Седые брови герцога дрогнули, а губы сжались в узкую полоску.
— Сдаться? — переспросил он. — Что за чушь вы несете, командор. Немедленно покиньте королевский замок, или вас всех перевешают за измену.
— Измена, — кивнул Демистон, чувствуя, как от усталости подкашиваются ноги, — какое популярное нынче слово. Еще раз — сдавайтесь. Мы сохраним вам жизнь.
— Мы? — с презрением бросил герцог. — Жалкий сброд! Отребье! Что вы возомнили о себе, голодранец? Что вы хотите — ключи от сокровищницы? Титул? Денег? А быть может, трон? Одно мое слово, и от вашей ватаги не останется и следа. Стражники, патрулирующие город, уже спешат ко дворцу, с минуты на минуту в город войдут войска, верные трону. Ваш бунт не удался! Немедленно убирайтесь из замка, и у вас будет шанс сохранить ваши никчемные жизни.
— Чего я хочу, — задумчиво повторил Корд и тяжело вздохнул. — Я хочу, чтобы это все побыстрее кончилось. Прямо сейчас.
Герцог, заметивший блеск в глазах командора, успел вскинуть клинок. Демистон, балансируя на одной ноге, отбил меч Борфейма своим костылем и одним движением выхватил саблю. Острая сталь вылетела из ножен, с шипением описала широкую дугу, и голова герцога Борфейма слетела с плеч. Его тело еще не успело повалиться на землю, как Демистон указал на строй врагов окровавленным клинком и закричал:
— За Ривастан!
Рядом медведем заревел Тран. Его крик подхватили десятки глоток, и толпа горожан накатила волной на строй изменников, сметая их со своего пути. Демистон так и остался стоять на месте, высясь над схваткой, словно утес над кипящей горной рекой.

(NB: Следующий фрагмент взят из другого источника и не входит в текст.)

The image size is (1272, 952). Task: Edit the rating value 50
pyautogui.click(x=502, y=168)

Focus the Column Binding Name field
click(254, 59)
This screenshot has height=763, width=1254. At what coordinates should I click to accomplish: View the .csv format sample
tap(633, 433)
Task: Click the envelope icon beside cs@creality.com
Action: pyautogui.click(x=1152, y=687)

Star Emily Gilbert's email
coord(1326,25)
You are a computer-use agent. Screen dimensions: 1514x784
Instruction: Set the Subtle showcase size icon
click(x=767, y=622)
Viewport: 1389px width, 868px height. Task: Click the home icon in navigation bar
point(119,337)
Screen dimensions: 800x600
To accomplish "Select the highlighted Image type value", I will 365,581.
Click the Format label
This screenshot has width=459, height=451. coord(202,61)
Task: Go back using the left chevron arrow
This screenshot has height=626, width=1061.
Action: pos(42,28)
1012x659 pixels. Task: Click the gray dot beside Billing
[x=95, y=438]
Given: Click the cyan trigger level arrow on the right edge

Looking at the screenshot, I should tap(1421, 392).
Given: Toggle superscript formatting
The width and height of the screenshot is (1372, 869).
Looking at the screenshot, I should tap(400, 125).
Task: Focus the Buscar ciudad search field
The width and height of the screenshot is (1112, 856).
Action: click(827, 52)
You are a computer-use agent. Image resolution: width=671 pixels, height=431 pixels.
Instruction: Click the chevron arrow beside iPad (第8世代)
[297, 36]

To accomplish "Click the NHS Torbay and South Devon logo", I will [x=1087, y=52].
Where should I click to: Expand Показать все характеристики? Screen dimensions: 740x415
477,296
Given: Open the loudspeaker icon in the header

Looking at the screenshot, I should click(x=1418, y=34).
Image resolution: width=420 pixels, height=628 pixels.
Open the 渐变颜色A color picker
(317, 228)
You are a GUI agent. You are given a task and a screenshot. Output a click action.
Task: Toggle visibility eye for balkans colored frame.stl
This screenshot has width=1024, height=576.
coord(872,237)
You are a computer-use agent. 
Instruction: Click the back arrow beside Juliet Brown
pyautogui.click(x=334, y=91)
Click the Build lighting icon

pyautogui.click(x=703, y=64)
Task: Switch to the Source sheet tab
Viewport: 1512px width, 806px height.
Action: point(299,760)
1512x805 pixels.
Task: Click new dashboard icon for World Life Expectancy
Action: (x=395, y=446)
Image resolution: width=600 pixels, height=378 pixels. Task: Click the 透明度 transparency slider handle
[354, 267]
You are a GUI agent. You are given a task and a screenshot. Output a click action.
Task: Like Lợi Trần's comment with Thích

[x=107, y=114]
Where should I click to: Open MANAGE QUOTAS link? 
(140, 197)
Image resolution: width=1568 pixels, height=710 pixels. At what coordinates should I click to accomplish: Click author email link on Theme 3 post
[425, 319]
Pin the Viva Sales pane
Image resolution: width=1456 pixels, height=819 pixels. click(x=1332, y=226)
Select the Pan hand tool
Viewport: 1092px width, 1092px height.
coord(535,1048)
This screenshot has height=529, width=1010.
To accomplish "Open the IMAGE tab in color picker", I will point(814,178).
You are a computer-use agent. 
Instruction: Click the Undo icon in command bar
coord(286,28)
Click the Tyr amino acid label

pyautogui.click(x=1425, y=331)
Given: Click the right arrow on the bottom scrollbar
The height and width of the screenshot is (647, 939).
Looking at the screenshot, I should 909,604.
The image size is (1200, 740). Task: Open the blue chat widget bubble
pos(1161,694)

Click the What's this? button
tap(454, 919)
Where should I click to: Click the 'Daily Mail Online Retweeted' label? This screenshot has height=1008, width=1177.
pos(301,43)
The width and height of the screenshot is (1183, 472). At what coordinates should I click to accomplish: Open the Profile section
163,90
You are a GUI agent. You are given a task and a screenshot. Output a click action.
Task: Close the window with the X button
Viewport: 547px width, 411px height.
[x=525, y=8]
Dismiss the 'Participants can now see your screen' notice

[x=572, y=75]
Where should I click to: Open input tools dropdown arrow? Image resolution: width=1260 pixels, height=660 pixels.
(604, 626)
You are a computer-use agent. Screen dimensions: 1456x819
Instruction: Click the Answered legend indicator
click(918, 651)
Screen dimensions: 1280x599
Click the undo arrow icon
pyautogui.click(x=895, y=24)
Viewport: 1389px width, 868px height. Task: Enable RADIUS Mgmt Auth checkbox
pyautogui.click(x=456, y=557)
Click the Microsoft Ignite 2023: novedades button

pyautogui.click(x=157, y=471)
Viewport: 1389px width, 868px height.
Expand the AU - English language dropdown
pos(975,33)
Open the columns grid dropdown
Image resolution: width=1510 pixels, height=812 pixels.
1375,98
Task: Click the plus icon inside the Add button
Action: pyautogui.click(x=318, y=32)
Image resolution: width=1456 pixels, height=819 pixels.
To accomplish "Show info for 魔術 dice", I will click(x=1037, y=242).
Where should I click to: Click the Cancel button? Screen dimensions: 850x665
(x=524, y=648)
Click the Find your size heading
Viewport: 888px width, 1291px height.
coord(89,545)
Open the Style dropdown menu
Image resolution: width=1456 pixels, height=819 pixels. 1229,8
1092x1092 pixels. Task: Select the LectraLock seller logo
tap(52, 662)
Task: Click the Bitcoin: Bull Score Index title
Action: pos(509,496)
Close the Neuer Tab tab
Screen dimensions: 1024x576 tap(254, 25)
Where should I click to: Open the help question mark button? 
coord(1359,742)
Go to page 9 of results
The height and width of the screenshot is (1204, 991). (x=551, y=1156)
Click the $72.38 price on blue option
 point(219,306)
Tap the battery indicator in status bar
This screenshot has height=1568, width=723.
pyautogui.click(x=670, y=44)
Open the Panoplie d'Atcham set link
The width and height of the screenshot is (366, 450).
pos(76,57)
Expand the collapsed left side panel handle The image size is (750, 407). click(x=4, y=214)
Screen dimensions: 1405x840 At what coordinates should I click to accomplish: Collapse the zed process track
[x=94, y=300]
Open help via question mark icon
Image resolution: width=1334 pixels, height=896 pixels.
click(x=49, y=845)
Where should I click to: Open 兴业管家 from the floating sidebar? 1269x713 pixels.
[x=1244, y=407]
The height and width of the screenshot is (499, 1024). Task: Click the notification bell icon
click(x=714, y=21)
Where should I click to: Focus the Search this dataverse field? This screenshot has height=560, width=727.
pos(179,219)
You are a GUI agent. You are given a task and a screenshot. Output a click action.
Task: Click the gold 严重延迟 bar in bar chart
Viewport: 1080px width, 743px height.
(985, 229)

Он едва держался на ногах от усталости, но все же стоял ровно, потому что его поддерживала рука Ронэлорэна, рука друга, который может прийти на помощь в самый тяжелый час.
— Помоги мне, — прохрипел Демистон. — Ну же…
Алхимик сплюнул на окровавленные камни двора и помог другу сделать шаг вперед — в самую гущу схватки.
* * *
Вложив все силы в один рывок, Сигмон выкатился из-под удара магического клинка в самый последний момент, когда мертвец уже не успевал изменить направление удара. Пылающий клинок ударил в пол, проплавил в нем узкую полосу и снова взмыл к потолку, грозя новой атакой.
Но Ла Тойя уже стоял на ногах. Из раны на левой стороне груди текла темная кровь, оставляя на грязной сорочке влажные следы. Рана не спешила затягиваться, и Сигмон чувствовал, как силы постепенно уходят. Даже зверь не мог ему помочь — его ярость сменилась страхом перед ликом неотвратимой смерти, и теперь он превратился в жалкий скулящий клубок, пытавшийся стать незаметным.
Мертвец, все еще держа клинок над головой, сделал длинный шаг к Сигмону. Почерневшие губы оставались неподвижными, но Ла Тойя был уверен, что тот, кто руководит отвратительным созданием, сейчас улыбается.
Клинок алой молнией упал вниз, но Сигмон сделал шаг в сторону, уворачиваясь от удара, и ударил ногой в колено мертвеца. Сапог графа прошел сквозь ногу нежити, как сквозь туман, и Сигмон потерял равновесие. Даже не пытаясь восстановить его, он упал, кувыркнулся через голову и только тем спасся от нового удара.
Не давая графу опомниться, мертвец налетел на него, рубя клинком направо и налево, пытаясь хотя бы зацепить изворотливого противника. Сигмон выгибался дугой и отступал, уворачиваясь от молниеносных ударов. Он ослабел, но изнутри поднималась холодная злость, придававшая сил. Она не имела никакого отношения к обжигающей ярости зверя. Злость принадлежала только ему — графу Ла Тойя, который так долго жил за счет чудовища.
Покойник замешкался, и Сигмон отпрыгнул в сторону, подальше от разящего клинка. Он даже успел перевести дух, перед тем как враг вновь атаковал его. Уворачиваясь от новых ударов, Сигмон чувствовал, как кровь выступает из порезов на его теле. Черная чешуя, казавшаяся раньше несокрушимой, была повреждена в десятке мест: на животе и плечах появились тонкие разрезы, сочившиеся густой кровью. Царапина над ухом была болезненной, но не серьезной, а легкая рана на бедре уже затягивалась. Все было не так плохо, если бы Сигмон хотя бы отдаленно представлял, как можно одолеть магическую нежить. Лишь сейчас, один-единственный раз за все это время, он пожалел, что у него больше нет клинка с примесью эльфийской крови. Только он мог сейчас спасти… его? Нет. Спасти королеву, ставшую марионеткой в руках черных колдунов Волдера. Спасти девчонку с Северных гор, брошенную безжалостной рукой родного дяди в горнило схватки за власть.